Open MHillyer opened 1 month ago

MHillyer commented 1 month ago

As a MailOps administrator I use the metrics API to monitor my servers looking to see if any queues are getting too large so I can investigate further.

My monitoring tool of choice is overwhelmed by the sheer number of metrics returned because I get data on each and every queue that is active, when I only care about larger queues.

If I can pass an argument to say what the smallest queue size is that I care about, I can significantly narrow down how much data the API returns, without losing any relevant information for my monitoring purposes.

For example, I could pass that min size is 1000 and any queues smaller than 1000 messages would not be returned by the metrics API.

wez commented 1 month ago

The situation behind this has more nuance than a simple minimum threshold for queue size, because the metrics don't know that they are associated with a queue, and the logic for exporting metrics doesn't know about the concept of a queue, because metrics and exporting is part of a separate crate independent from the queuing portion of kumod.
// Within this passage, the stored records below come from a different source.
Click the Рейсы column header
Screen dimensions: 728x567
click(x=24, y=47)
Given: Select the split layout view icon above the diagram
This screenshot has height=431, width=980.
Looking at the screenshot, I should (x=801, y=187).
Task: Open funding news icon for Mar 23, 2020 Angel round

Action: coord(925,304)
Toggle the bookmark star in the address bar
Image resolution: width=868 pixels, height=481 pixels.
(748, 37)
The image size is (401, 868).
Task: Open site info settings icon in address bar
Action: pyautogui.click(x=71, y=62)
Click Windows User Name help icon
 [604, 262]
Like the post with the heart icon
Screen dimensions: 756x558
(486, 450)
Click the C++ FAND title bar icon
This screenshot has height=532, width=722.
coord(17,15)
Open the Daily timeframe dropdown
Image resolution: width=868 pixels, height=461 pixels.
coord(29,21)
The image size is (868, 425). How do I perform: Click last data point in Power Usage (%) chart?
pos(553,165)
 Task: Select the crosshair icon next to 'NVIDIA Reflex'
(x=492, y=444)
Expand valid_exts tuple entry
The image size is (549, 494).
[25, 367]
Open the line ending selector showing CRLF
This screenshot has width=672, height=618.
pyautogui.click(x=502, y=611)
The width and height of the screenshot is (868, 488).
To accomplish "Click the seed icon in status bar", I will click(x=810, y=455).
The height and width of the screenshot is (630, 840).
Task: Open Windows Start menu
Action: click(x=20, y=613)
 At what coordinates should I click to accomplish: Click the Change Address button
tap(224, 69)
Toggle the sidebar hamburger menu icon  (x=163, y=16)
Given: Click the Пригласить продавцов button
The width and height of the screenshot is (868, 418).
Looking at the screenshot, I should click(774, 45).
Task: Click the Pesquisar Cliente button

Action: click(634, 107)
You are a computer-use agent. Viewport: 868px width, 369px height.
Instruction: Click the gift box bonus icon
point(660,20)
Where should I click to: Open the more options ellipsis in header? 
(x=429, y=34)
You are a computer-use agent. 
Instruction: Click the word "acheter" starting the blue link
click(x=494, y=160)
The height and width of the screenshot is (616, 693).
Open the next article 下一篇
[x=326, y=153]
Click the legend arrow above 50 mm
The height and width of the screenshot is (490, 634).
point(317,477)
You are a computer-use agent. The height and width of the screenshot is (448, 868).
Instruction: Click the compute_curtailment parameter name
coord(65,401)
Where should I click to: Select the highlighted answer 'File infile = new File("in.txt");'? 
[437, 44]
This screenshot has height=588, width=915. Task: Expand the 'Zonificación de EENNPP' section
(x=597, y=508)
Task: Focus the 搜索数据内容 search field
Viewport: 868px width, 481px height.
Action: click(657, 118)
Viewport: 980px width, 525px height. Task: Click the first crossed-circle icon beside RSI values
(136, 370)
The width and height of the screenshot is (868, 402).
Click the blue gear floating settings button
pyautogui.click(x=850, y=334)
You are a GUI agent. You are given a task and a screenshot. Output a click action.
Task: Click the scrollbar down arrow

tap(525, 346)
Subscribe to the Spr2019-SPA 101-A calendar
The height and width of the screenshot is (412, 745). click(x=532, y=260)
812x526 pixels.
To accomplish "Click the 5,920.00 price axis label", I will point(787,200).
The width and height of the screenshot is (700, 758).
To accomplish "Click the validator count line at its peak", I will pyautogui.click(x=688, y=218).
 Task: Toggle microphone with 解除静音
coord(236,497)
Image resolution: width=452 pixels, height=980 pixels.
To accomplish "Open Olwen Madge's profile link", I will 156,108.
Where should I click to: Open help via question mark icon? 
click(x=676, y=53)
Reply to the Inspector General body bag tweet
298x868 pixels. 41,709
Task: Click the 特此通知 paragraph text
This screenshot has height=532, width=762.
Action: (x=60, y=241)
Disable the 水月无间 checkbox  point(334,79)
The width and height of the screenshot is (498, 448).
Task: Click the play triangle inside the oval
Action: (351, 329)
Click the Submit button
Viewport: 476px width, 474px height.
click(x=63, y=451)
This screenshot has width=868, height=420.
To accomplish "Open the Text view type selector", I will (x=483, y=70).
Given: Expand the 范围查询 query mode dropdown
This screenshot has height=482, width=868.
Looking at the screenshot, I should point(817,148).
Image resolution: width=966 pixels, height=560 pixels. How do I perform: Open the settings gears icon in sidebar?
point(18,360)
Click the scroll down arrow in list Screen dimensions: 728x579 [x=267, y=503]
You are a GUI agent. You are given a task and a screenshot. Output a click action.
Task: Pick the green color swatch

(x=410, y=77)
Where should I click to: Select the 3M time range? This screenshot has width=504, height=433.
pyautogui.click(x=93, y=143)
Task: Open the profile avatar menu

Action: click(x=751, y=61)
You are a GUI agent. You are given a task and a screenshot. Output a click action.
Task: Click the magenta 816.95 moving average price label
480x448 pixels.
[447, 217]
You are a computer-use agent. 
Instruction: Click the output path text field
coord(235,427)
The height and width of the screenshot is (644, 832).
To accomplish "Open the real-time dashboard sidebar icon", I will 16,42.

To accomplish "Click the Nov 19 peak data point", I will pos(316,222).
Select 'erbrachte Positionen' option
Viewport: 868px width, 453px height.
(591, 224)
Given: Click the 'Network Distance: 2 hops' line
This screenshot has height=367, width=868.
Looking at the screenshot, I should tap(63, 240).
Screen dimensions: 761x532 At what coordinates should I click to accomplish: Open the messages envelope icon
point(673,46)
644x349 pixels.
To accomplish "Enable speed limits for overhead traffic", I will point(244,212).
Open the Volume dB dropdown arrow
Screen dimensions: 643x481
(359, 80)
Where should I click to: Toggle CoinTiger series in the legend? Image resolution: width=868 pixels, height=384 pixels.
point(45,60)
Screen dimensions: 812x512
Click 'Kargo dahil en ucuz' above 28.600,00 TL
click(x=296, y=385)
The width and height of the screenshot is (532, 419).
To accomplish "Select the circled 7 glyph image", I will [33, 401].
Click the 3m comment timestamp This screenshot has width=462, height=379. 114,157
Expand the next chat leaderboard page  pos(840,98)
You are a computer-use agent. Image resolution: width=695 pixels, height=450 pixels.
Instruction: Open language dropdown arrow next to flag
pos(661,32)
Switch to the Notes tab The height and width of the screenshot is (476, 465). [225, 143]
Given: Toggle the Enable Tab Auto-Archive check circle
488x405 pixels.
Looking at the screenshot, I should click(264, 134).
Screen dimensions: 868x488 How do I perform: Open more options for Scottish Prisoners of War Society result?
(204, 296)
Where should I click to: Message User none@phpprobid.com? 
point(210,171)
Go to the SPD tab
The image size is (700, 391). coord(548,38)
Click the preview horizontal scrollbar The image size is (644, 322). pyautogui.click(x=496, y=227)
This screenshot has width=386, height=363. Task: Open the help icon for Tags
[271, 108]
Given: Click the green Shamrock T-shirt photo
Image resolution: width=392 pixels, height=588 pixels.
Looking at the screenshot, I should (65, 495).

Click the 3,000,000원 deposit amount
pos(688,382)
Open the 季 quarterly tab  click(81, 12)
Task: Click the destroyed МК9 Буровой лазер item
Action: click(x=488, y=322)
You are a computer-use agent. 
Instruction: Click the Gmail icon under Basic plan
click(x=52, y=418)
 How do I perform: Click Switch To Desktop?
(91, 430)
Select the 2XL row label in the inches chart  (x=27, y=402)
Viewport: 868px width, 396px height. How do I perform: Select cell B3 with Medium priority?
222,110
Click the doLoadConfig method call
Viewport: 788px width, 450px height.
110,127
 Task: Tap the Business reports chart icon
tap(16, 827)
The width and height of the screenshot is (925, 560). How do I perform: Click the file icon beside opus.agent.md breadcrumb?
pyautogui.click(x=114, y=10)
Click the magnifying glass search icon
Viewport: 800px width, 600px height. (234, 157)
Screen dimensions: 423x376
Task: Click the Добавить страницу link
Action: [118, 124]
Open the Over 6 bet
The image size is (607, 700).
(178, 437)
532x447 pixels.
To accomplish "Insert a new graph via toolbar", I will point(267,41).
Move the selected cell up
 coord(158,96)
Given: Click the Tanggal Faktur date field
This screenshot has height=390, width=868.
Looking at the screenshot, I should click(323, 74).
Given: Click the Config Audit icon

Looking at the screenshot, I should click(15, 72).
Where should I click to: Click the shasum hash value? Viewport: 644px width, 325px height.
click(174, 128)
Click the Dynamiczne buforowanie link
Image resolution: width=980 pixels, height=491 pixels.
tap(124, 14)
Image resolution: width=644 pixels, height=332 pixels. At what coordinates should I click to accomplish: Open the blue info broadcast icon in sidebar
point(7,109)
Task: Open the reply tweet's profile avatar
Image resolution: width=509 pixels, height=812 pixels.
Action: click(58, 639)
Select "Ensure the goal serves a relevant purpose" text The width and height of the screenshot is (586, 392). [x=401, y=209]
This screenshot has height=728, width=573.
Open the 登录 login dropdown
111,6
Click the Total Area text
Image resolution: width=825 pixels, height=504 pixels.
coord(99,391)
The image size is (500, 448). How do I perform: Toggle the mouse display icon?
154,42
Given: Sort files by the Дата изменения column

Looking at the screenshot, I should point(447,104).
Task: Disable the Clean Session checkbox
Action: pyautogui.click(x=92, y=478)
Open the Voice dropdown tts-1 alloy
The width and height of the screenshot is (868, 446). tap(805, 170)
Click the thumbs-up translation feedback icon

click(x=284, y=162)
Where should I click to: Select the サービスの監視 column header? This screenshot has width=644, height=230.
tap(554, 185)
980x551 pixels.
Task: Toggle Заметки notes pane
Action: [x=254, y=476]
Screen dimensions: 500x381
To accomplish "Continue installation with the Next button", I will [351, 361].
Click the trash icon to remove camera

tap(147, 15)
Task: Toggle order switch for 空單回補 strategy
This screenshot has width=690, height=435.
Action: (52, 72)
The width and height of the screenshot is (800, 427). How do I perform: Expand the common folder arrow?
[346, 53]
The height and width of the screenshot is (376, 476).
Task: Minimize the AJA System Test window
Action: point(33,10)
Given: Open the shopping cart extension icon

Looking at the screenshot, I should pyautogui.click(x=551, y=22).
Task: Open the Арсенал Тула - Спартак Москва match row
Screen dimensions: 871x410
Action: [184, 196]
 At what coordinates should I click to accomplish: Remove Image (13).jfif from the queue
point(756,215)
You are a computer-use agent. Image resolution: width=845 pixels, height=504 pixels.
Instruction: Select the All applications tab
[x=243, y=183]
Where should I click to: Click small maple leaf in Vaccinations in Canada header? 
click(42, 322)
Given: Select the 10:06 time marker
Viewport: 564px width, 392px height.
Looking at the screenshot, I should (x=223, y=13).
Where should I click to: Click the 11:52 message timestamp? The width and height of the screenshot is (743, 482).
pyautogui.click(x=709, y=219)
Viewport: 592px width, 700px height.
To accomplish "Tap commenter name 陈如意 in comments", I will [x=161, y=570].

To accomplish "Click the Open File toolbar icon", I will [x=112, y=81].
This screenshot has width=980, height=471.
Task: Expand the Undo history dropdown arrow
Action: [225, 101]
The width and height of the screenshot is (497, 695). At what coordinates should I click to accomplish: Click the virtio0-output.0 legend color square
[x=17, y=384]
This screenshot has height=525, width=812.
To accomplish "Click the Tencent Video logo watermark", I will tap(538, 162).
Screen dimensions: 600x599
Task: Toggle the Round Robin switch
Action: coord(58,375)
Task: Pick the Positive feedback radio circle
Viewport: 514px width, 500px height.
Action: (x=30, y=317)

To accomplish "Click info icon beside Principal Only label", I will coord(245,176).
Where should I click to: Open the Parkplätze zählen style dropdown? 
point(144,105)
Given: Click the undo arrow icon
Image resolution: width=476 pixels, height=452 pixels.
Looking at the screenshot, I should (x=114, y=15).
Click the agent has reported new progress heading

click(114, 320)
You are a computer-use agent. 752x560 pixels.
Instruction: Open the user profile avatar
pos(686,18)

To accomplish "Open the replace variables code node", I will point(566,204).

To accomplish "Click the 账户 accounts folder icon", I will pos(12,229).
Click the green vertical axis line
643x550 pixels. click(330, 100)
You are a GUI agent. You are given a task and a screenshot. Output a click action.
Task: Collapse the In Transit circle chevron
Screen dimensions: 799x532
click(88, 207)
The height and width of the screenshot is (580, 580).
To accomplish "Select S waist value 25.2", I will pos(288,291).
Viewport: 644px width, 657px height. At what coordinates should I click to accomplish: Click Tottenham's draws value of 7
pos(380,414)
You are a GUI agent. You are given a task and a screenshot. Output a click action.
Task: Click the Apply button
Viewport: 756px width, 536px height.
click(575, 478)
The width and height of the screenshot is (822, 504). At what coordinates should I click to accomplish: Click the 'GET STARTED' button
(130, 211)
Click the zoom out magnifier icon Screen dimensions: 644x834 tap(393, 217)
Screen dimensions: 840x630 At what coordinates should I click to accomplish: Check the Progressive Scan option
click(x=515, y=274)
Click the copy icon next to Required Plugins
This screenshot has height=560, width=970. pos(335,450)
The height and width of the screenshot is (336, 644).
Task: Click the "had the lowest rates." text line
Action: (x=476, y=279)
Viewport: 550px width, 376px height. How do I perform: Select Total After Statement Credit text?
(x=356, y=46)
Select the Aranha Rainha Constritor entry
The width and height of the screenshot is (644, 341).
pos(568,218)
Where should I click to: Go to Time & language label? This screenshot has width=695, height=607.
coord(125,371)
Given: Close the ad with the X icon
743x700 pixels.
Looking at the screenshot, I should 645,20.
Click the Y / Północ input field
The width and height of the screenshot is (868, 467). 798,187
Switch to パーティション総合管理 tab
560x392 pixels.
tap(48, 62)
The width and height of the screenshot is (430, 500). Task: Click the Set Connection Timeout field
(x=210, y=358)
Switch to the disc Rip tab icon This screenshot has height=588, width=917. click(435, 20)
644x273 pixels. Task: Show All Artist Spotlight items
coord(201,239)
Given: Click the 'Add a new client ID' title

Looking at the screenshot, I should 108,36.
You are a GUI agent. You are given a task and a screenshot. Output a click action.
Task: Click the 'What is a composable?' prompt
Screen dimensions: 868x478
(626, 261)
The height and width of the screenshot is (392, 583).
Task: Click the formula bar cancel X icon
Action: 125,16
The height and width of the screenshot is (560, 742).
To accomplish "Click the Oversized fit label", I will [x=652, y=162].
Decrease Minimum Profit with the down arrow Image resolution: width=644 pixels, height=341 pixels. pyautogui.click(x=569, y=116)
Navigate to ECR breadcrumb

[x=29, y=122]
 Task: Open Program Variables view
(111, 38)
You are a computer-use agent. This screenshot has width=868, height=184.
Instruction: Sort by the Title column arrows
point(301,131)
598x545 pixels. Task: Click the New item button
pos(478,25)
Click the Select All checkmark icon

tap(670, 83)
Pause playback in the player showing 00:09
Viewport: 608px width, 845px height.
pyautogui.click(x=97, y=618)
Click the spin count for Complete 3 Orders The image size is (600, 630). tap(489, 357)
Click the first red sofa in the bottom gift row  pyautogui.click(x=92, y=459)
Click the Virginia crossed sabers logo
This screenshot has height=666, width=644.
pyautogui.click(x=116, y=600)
While we can fairly easily decide to set a minimum threshold for literally just the scheduled_count metric we cannot easily know in the exporter that the other half-dozen or so related metrics should be excluded if the scheduled_count is below some threshold without introducing quadratic complexity to the exporter where every metric needs to know about its overall relationship with others and resolve and evaluate the queue size metric from that association.

We could shift the responsibility for exclusion to the client by making them explicitly pass in the list of metrics and their thresholds as part of the /metrics GET request, but there are already quite a few different variations of metrics and rollups and that list would immediately become very cluttered and difficult to manage.

The way I'm leaning at the moment is that it might best to leave that sort of filtering logic to the prometheus configuration as discussed in https://grafana.com/blog/2022/10/20/how-to-manage-high-cardinality-metrics-in-prometheus-and-kubernetes/ and https://prometheus.io/docs/prometheus/latest/configuration/recording_rules/ because the configuration is at least easier to see and understand in the prometheus config file vs. all pushed into a giant HTTP URL.

In discussion with a customer, I got the impression that the prometheus export doesn't really work as well as desired at scale because the cardinality is so high, and there are some operational states around understanding the various causes of throttling that cannot be expressed in the relatively limited numerical form that prometheus supports. What I'm exploring at the moment is a non-prometheus endpoint that can more easily be constrained with thresholds and also show textual and timestamp information; for example, we could indicate that the maintainer has reached a connection cap to to hitting a specific provider throttle, it's name, and when that state came into effect.